- [The problem] Your reply should be a faithful copy of the records below, free of pictures.

(Saved entries)
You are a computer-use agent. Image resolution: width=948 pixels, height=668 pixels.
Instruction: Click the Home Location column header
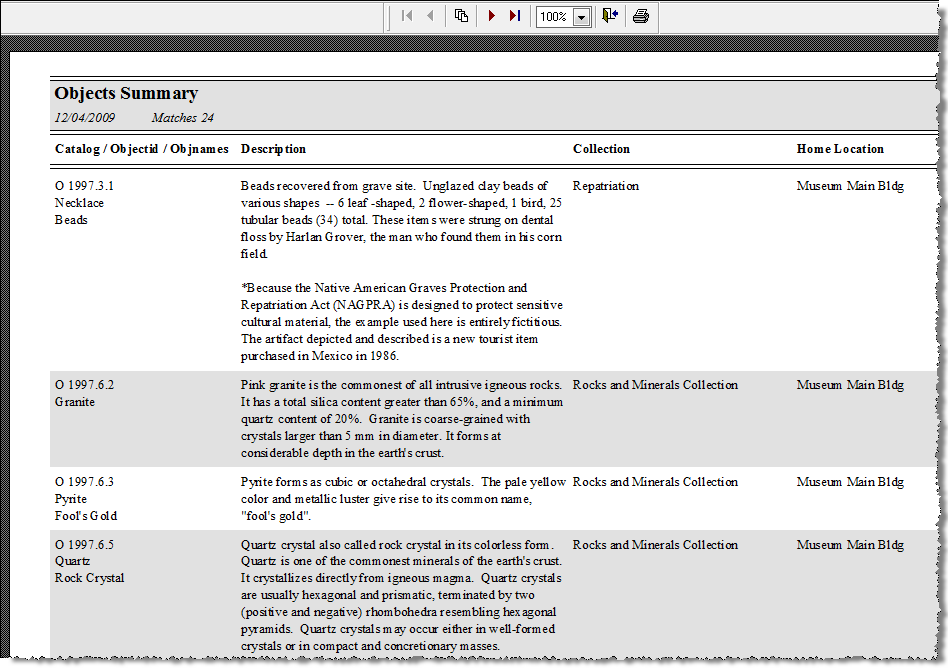tap(840, 149)
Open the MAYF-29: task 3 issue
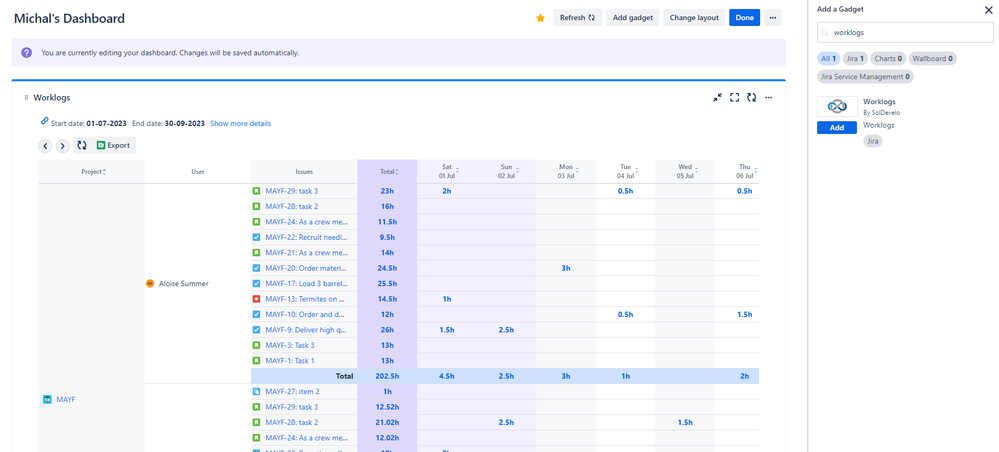The width and height of the screenshot is (999, 452). pyautogui.click(x=291, y=191)
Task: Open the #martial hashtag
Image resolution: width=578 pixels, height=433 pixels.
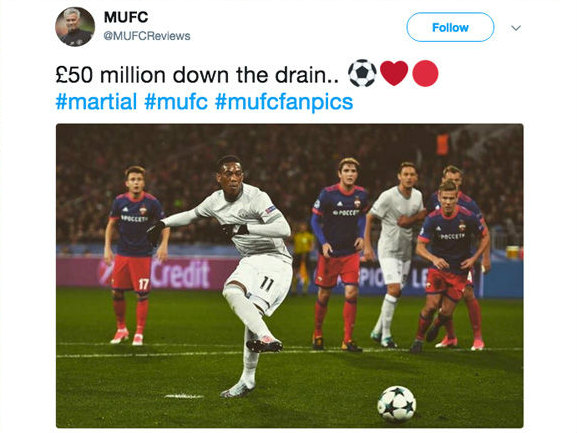Action: coord(96,101)
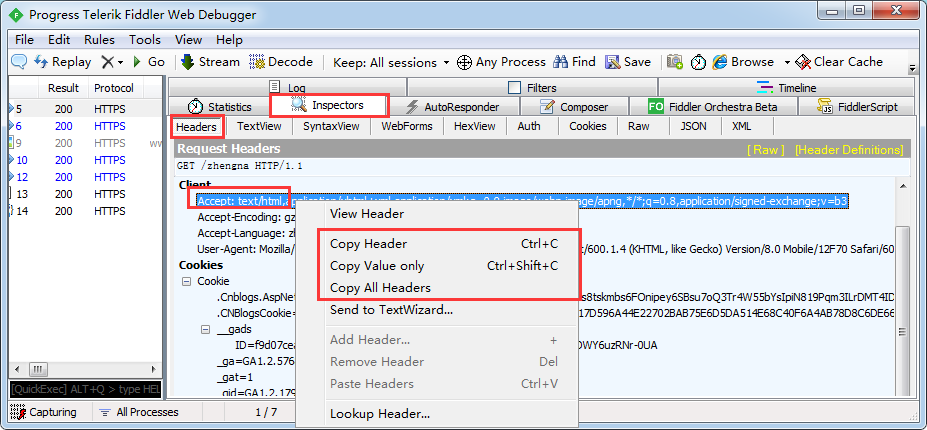The height and width of the screenshot is (430, 927).
Task: Save sessions with the Save icon
Action: [x=612, y=62]
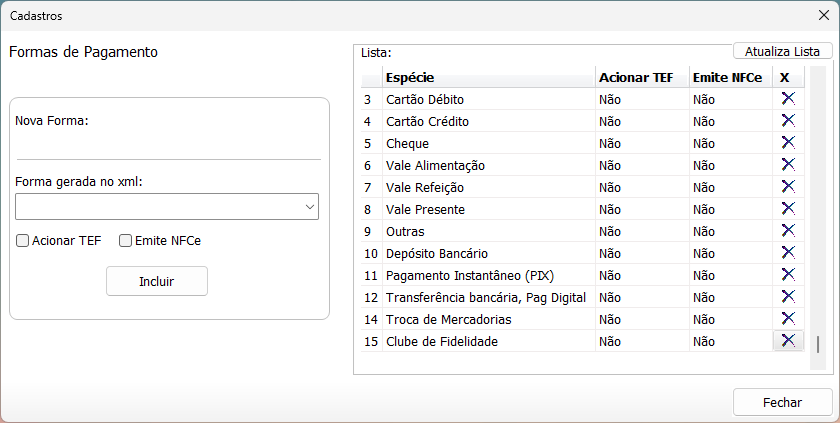Delete the Clube de Fidelidade row

(x=788, y=341)
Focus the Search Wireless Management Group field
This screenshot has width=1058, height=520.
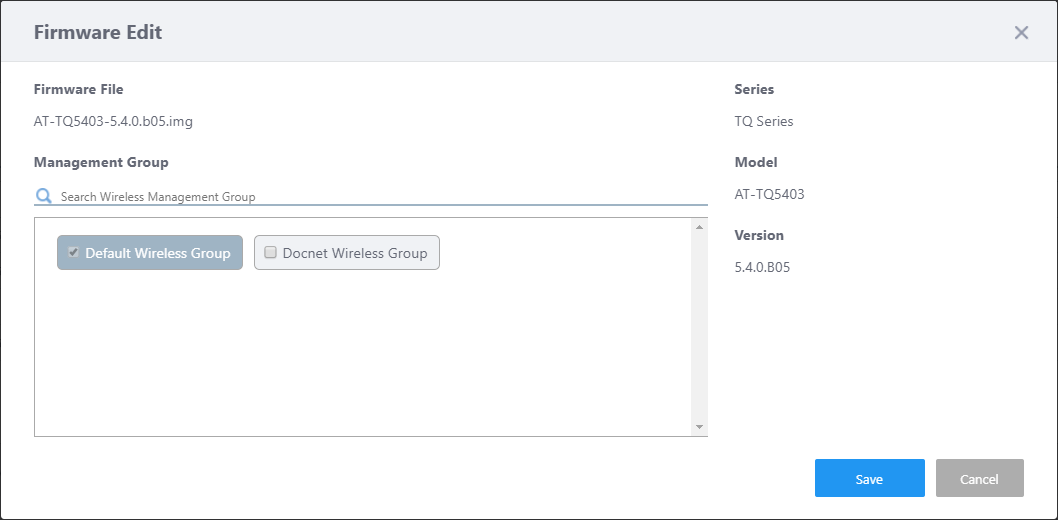pos(380,197)
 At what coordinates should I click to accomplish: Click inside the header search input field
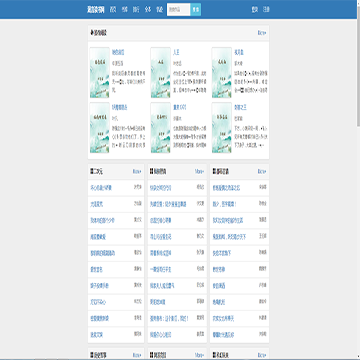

- [Answer below]
You are a computer-use agent. Image resolution: width=948 pixels, height=668 pixels.
Instruction: Click the Home Location column header
tap(840, 149)
Open the MAYF-29: task 3 issue
The width and height of the screenshot is (999, 452). pyautogui.click(x=291, y=191)
Task: Open the #martial hashtag
Image resolution: width=578 pixels, height=433 pixels.
Action: coord(96,101)
The height and width of the screenshot is (430, 927).
Task: Save sessions with the Save icon
Action: [x=612, y=62]
Delete the Clube de Fidelidade row

(x=788, y=341)
Focus the Search Wireless Management Group field
This screenshot has width=1058, height=520.
pos(380,197)
 At what coordinates should I click to accomplish: Click inside the header search input field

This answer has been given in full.